From the first line of the listing to the last, set down everything exactly, but skip the images.

———

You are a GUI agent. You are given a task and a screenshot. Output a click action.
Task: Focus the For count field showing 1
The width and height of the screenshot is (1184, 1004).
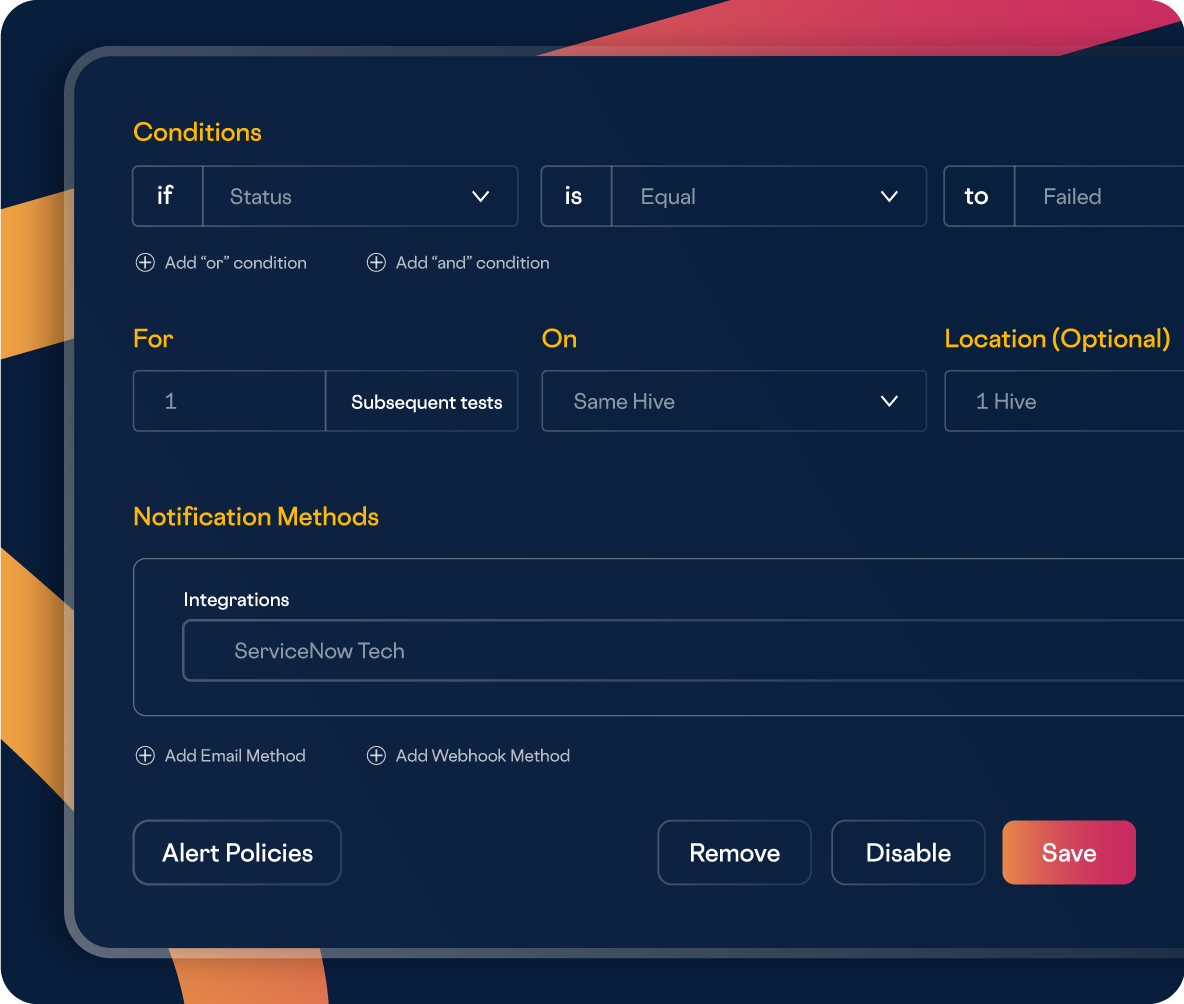(229, 402)
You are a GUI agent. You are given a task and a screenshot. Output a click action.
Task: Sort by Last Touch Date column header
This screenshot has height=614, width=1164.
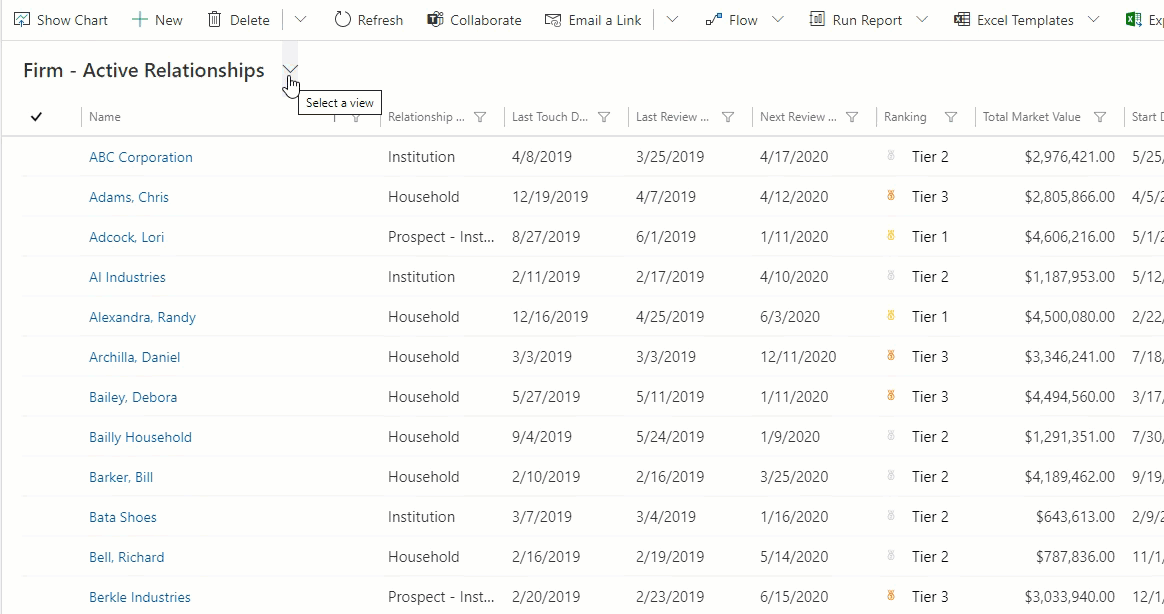(x=549, y=117)
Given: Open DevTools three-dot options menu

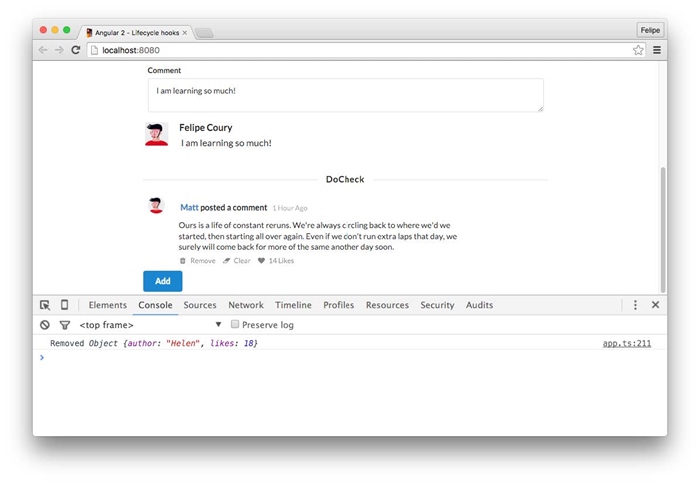Looking at the screenshot, I should click(x=635, y=305).
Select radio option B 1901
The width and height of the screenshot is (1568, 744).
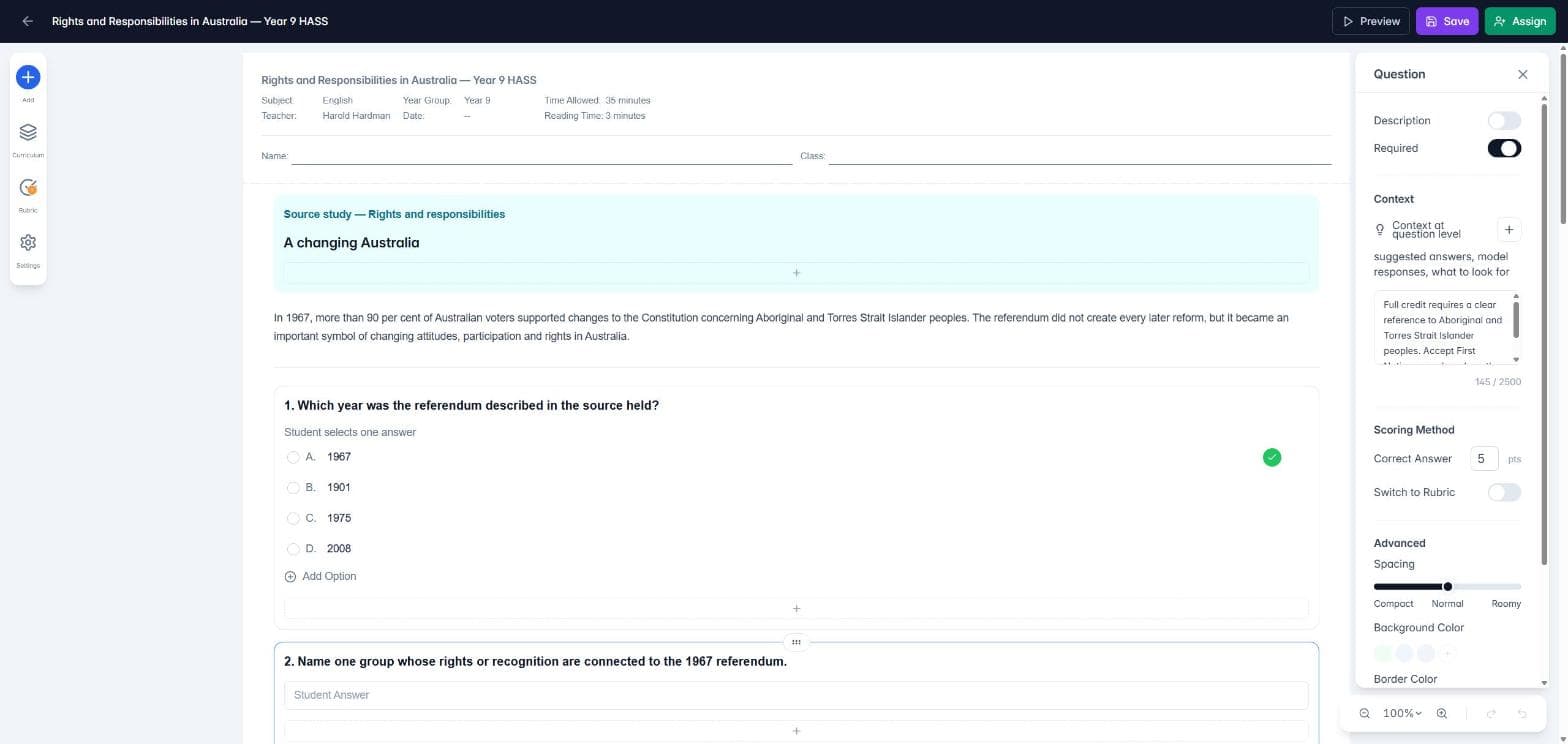tap(293, 488)
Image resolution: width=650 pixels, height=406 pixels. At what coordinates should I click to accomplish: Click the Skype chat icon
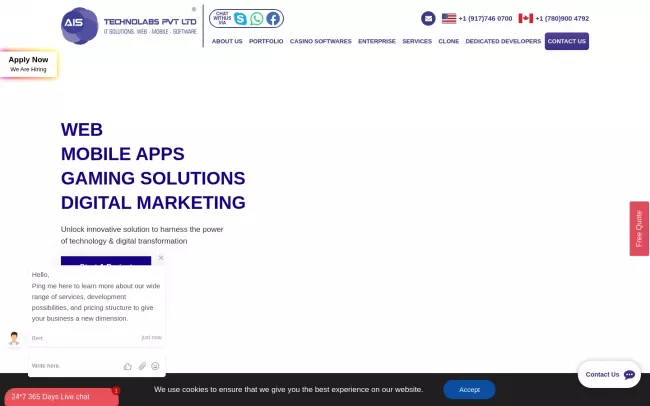pos(240,18)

———

TASK RESULT.
You are a GUI agent. You are given a task and a screenshot. Output a click action.
Task: Focus the For count field showing 1
The width and height of the screenshot is (1184, 1004).
(229, 402)
You are a GUI agent. You are given a task and a screenshot. Output a click action.
Task: Sort by Last Touch Date column header
This screenshot has height=614, width=1164.
(x=549, y=117)
Given: Open DevTools three-dot options menu

Looking at the screenshot, I should click(x=635, y=305).
Select radio option B 1901
The width and height of the screenshot is (1568, 744).
tap(293, 488)
Image resolution: width=650 pixels, height=406 pixels. At what coordinates should I click to accomplish: Click the Skype chat icon
pos(240,18)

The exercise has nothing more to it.